| TEXT SEGMENT |
Kim Caldwell is staring down a new challenge, and she’s not shying away from it. After a season that she’d rather forget, the Tennessee Lady Vols head coach is stepping into a fresh chapter with a completely revamped roster—and she’s the first to admit she has everything to prove.
Last season was a brutal one for Tennessee’s storied women’s basketball program. The worst, Caldwell hopes, is firmly in the rearview mirror. She’s looking at that campaign as an outlier, both for the Lady Vols’ legacy and her own accomplished coaching career. The finish was so ugly that it tested even the most loyal fans. Yet Caldwell showed up. She took her medicine with a smile, answering every question humbly and candidly. She could have skipped this year’s Big Orange Caravan in Nashville—she’s been busy assembling a brand-new team, after all. But she was there.
That team-building came after a mass exodus of players, which followed a season-ending collapse that left everyone stunned. On February 12, Tennessee beat Missouri for its 16th win. Then the wheels came off. The Lady Vols didn’t win again, dropping eight straight games. The slide included a 10-point loss to Vanderbilt in the home finale, a 12-point defeat to Alabama in the SEC Tournament, and a 15-point exit against NC State in the NCAA Tournament. It was alarming—and it raised serious questions about Caldwell’s stewardship after just two seasons.
“I have always been able to recruit players and stack talent and get them to run through a wall for me,” Caldwell told reporters at the NCAA Tournament site. “And I wasn’t able to do that.”
Now, with a blank slate and a new squad, Caldwell is embracing the pressure. She knows the spotlight is on her, and she’s ready to prove that last season was an exception—not the new normal for the Lady Vols. For Tennessee fans and the broader sports world, this next season is about redemption, resilience, and the return of a powerhouse.

| THE DATA |
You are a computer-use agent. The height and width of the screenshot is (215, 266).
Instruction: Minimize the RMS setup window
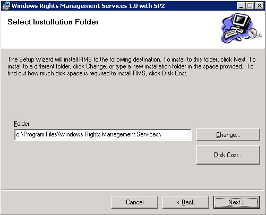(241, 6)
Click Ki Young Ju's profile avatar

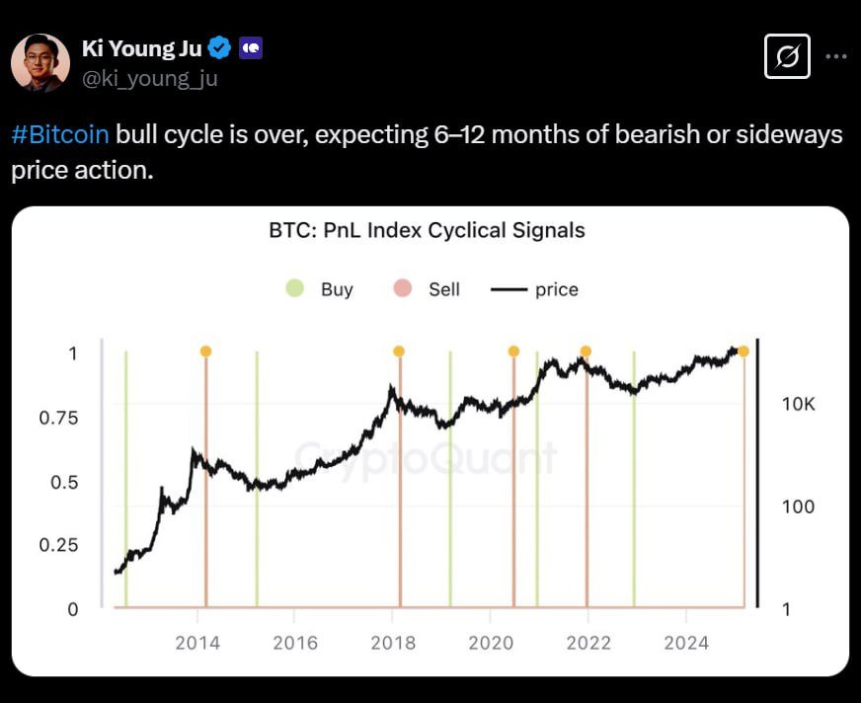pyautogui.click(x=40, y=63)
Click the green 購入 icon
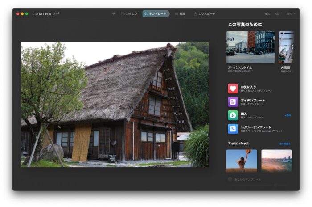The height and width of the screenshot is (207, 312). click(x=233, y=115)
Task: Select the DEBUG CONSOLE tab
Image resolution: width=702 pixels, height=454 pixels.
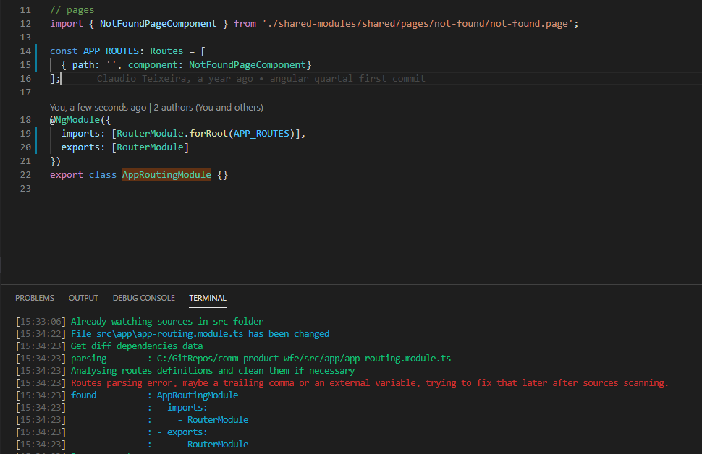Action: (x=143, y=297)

--

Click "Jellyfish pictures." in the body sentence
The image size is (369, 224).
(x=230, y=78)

--

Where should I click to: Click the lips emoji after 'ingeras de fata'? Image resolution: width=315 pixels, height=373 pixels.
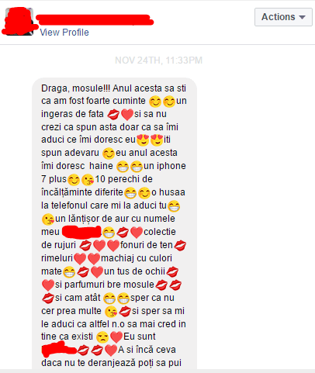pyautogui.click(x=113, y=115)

| TASKS TO COMPLETE |
**A)** Please list every opposing team named in the Lady Vols article.
**B)** According to the Lady Vols article, on what date did Tennessee beat Missouri?
The items have nothing to do with the Lady Vols article.

| LIST OF SOLUTIONS |
**A)** Missouri, Vanderbilt, Alabama, NC State

**B)** February 12